1970-2017. Hayır, politikadan söz etmeyeceğim.

Şiiri ne çok sevdiğim malum, lakin ölçü, uyak, ritim… hepsi biraz kandırmaca gibi görünüyor bana diyerek dosdoğru gireceğim konuya. Moleküler biyolog Gunther Stent, bu durumu, “mimari, şiir, resim, heykel gibi yaratıcı etkinliklerin biçemsel gelişmelerinin asimptotuna ulaşmak üzere olduğu” şeklinde yorumluyor. Ben, gelip dayanılan duvar diyeyim.
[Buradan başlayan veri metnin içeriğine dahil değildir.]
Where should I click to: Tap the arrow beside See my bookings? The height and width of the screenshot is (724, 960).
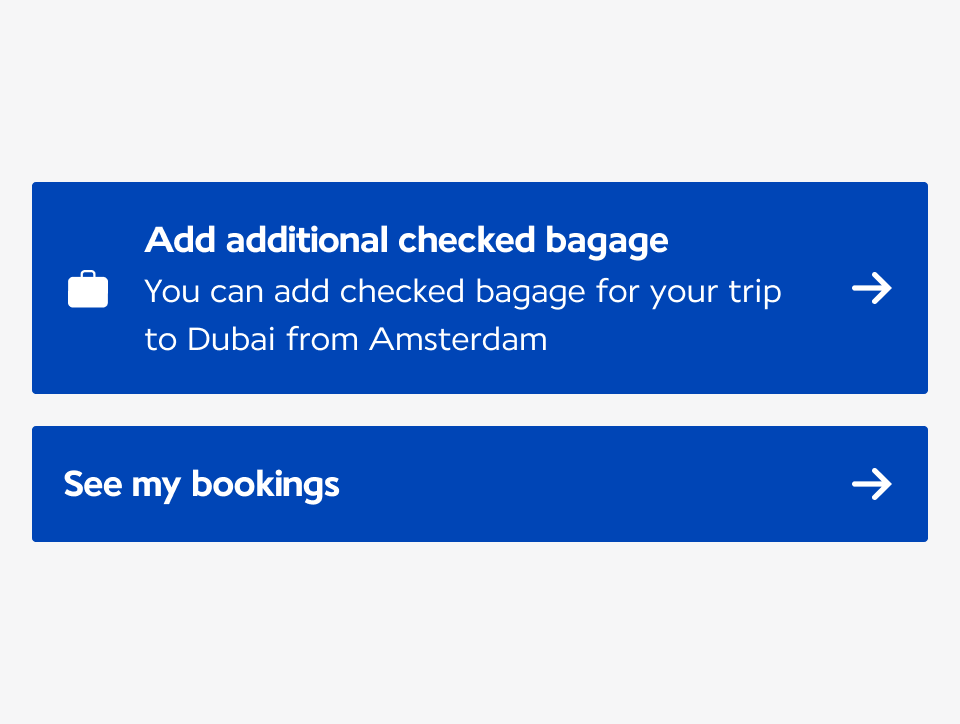[x=872, y=484]
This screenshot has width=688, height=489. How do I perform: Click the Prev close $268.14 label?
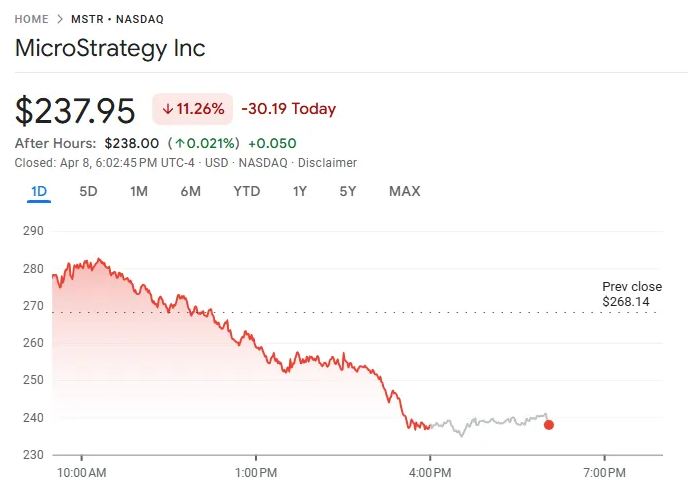coord(631,294)
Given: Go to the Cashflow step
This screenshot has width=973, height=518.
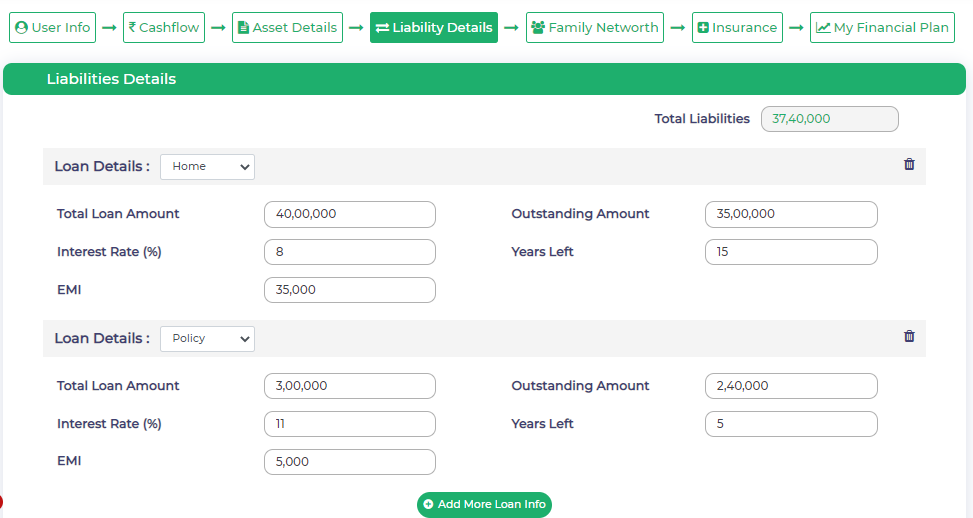Looking at the screenshot, I should 164,28.
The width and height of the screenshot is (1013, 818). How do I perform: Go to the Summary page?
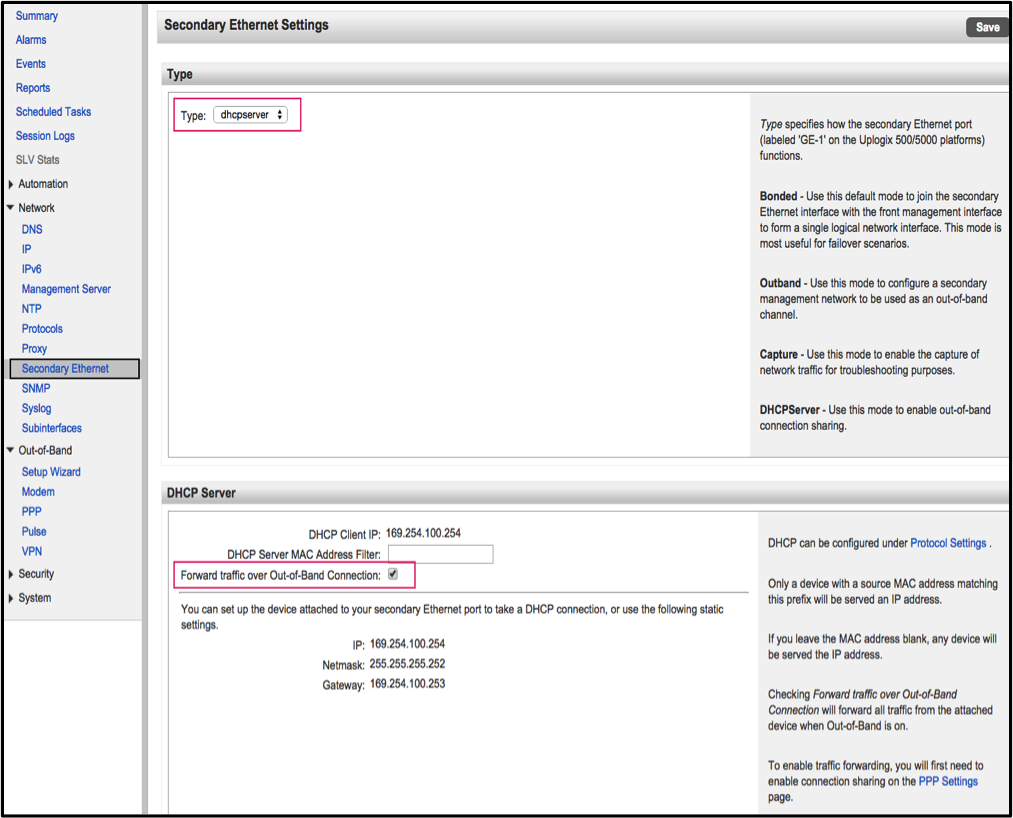coord(37,16)
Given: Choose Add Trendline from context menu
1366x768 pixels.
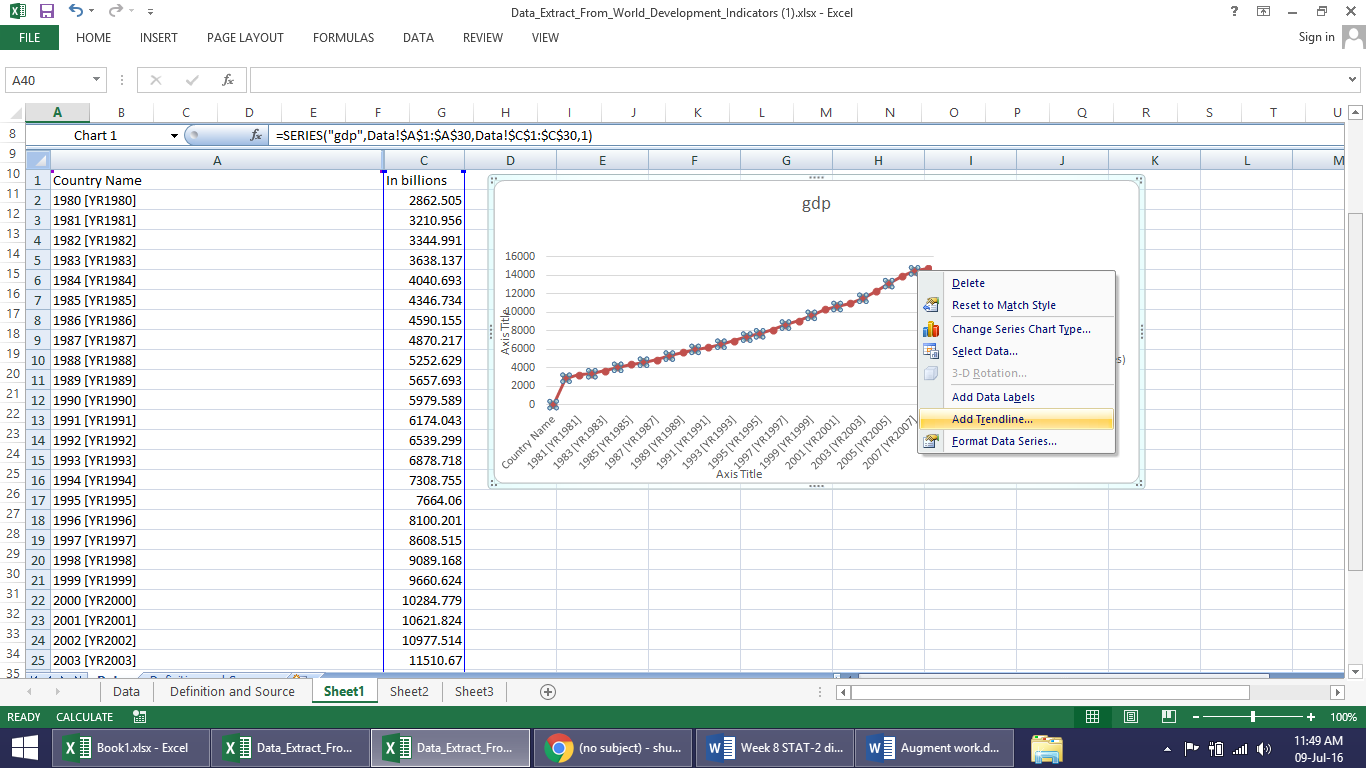Looking at the screenshot, I should click(x=992, y=419).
(“Benim bir duvarım var etrafıma ördüğüm” diyordu bir Bergman filmindeki karakter. “Gözlerinin içine bakabilirim ama senin derinliklerine ulaşamam. O kadar uzağım ki her şeye.”) Duvarı aşmak, tek bir biçemin doğrusal gelişimiyle değil, birbirinden farklı biçemlerin beraberce var olmasıyla mümkün olabilir. Kundera’ya romanın içinde deneme yazdıran ne ise, beni şimdilerde anlatımcı şiire yaklaştıran da o olmalı. Yine de ulaşabilir miyim kendi derinliklerime bile?

Işık, sahip olduğu hıza neden sahip? Neden öyle bir sınır, öyle bir aşılmaz duvar? Geçenlerde sözü aşka getirmeye çalışırken ışığın sonlu hızda olduğunu yazdığımdan beri bunu düşünüyorum. “Hız, zamanın var olma sahteciliğidir, ölüme yakın bir şeydir” diyen Melih Cevdet yetmiyor bana. Başka bir sınırlılıktan söz ediyor olsa da, “Dünya sınırlı olduğundan, orada nesneler ister istemez yinelenir. Şiirin doğmasına izin veren budur” diyen Roger Caillois’e sormak isterdim: Ölçü, uyak gibi sınırlarla doğayı taklit ediyor, doğadakine benzer bir sınırlılığa mı hapsediyoruz kendimizi? Bile isteye girdiğimiz hapishanede dize yinelemeleriyle, sözcük ve ses uyumlarıyla, belli ölçülerin sıkı disipliniyle, dervişin hak yolunda çileye talip olmasına benzer bir arayışı mı sürdürüyoruz? Sanattaki biçimsel sınırlar çoktan aşıldığına göre, aslında çok daha güç koşullarda yani bunları uygulamaksızın yazılacak şiirin hayatla sağlamasını yapmak değil mi asıl mesele?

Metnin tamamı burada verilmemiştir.